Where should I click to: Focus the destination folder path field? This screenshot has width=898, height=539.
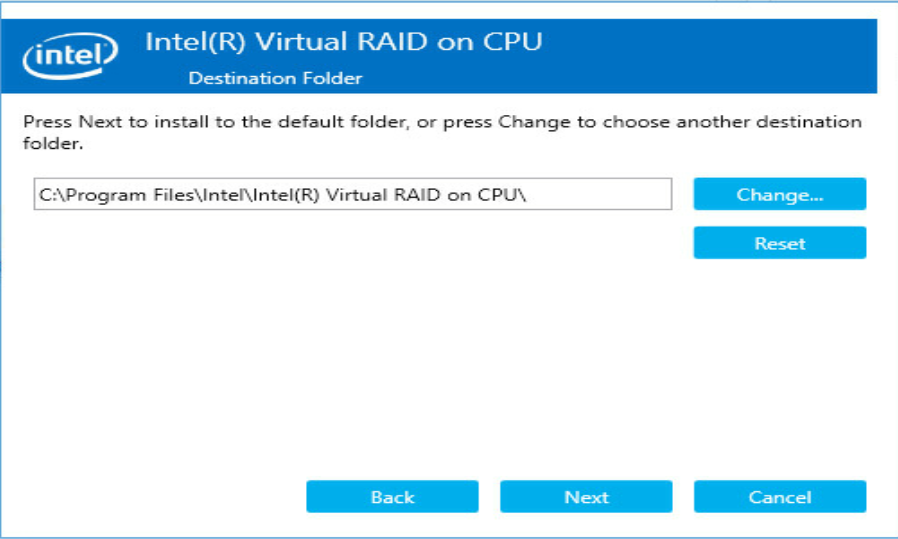353,194
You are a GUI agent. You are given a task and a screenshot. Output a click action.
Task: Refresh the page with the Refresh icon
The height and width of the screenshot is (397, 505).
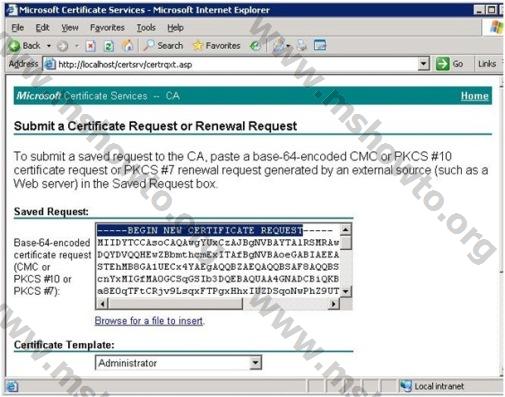tap(109, 46)
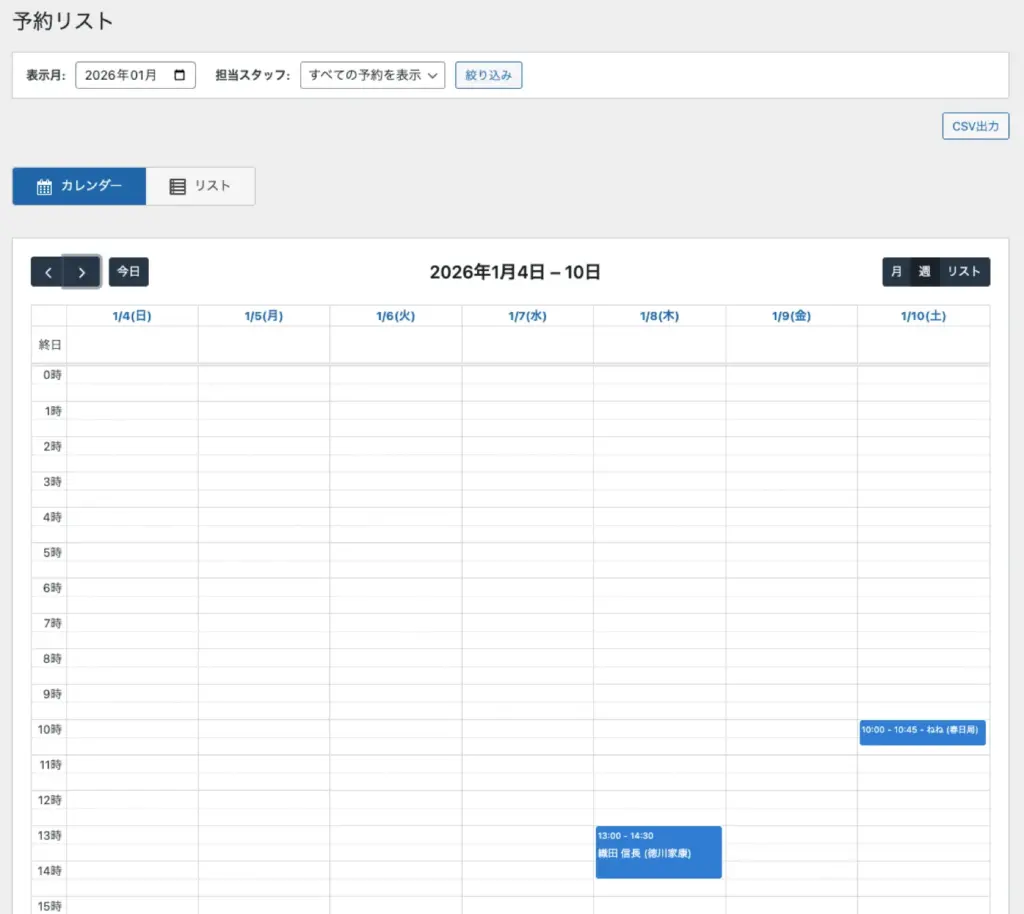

_ _ _

**Work item**. Where an entry includes an image, leave that image out; otherwise, reproduce everything exactly.

**Task result**.
Where should I click to: Focus the destination folder path field? This screenshot has width=898, height=539.
353,194
You are a GUI agent. You are given a task and a screenshot. Output a click action.
Task: Refresh the page with the Refresh icon
The height and width of the screenshot is (397, 505).
tap(109, 46)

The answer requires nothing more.